= Beginning of Section =
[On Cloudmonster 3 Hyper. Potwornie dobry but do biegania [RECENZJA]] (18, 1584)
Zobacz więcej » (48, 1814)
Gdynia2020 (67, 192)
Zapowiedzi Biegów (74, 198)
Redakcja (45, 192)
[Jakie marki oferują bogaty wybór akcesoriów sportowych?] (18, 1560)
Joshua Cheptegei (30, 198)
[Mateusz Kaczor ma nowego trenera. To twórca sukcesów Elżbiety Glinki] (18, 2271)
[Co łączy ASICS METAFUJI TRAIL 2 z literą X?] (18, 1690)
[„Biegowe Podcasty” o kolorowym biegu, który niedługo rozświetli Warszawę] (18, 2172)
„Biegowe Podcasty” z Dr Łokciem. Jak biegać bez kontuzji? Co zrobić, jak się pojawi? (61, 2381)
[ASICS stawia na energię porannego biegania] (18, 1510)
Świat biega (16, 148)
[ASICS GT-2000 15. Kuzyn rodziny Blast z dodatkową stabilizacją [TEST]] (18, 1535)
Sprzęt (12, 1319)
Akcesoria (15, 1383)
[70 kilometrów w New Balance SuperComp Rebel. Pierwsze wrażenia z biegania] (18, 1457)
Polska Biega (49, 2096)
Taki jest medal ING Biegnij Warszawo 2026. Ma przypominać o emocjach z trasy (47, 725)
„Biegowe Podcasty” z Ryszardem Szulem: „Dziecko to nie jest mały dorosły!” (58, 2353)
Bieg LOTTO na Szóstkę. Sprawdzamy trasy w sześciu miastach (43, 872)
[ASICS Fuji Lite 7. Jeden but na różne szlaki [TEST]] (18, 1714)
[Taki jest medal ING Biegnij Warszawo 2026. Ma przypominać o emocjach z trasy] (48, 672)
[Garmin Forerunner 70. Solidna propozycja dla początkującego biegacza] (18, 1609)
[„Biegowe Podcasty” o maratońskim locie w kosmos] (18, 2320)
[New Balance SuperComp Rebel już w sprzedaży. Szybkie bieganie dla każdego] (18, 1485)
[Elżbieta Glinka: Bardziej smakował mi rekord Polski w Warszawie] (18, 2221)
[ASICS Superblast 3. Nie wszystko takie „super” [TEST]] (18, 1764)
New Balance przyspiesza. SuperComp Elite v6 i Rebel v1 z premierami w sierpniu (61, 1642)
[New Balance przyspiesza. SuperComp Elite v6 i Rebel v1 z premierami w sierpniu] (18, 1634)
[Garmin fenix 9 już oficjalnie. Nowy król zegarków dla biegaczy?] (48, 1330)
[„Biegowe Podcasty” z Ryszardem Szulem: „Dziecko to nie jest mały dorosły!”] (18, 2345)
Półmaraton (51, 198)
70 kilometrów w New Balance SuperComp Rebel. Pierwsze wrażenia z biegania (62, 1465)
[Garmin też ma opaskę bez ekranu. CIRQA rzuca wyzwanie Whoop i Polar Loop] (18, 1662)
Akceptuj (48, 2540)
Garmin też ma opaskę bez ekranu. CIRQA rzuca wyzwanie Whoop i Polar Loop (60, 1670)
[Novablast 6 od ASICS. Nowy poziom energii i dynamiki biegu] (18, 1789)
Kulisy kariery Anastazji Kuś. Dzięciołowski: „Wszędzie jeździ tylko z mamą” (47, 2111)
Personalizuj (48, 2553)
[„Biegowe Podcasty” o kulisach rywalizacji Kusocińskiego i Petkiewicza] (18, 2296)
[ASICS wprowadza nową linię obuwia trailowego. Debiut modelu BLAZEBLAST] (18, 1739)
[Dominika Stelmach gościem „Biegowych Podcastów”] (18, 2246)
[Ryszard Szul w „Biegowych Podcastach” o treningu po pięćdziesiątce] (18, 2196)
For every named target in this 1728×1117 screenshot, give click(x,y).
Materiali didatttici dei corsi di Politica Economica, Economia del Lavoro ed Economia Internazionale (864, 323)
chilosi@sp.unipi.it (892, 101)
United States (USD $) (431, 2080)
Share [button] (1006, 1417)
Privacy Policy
= End of Section =
> [Task statement]: Pick out every line of the listing containing the word "Podcasty", and show those lines.

> [Reply]:
[„Biegowe Podcasty” o kolorowym biegu, który niedługo rozświetli Warszawę] (18, 2172)
„Biegowe Podcasty” z Dr Łokciem. Jak biegać bez kontuzji? Co zrobić, jak się pojawi? (61, 2381)
„Biegowe Podcasty” z Ryszardem Szulem: „Dziecko to nie jest mały dorosły!” (58, 2353)
[„Biegowe Podcasty” o maratońskim locie w kosmos] (18, 2320)
[„Biegowe Podcasty” z Ryszardem Szulem: „Dziecko to nie jest mały dorosły!”] (18, 2345)
[„Biegowe Podcasty” o kulisach rywalizacji Kusocińskiego i Petkiewicza] (18, 2296)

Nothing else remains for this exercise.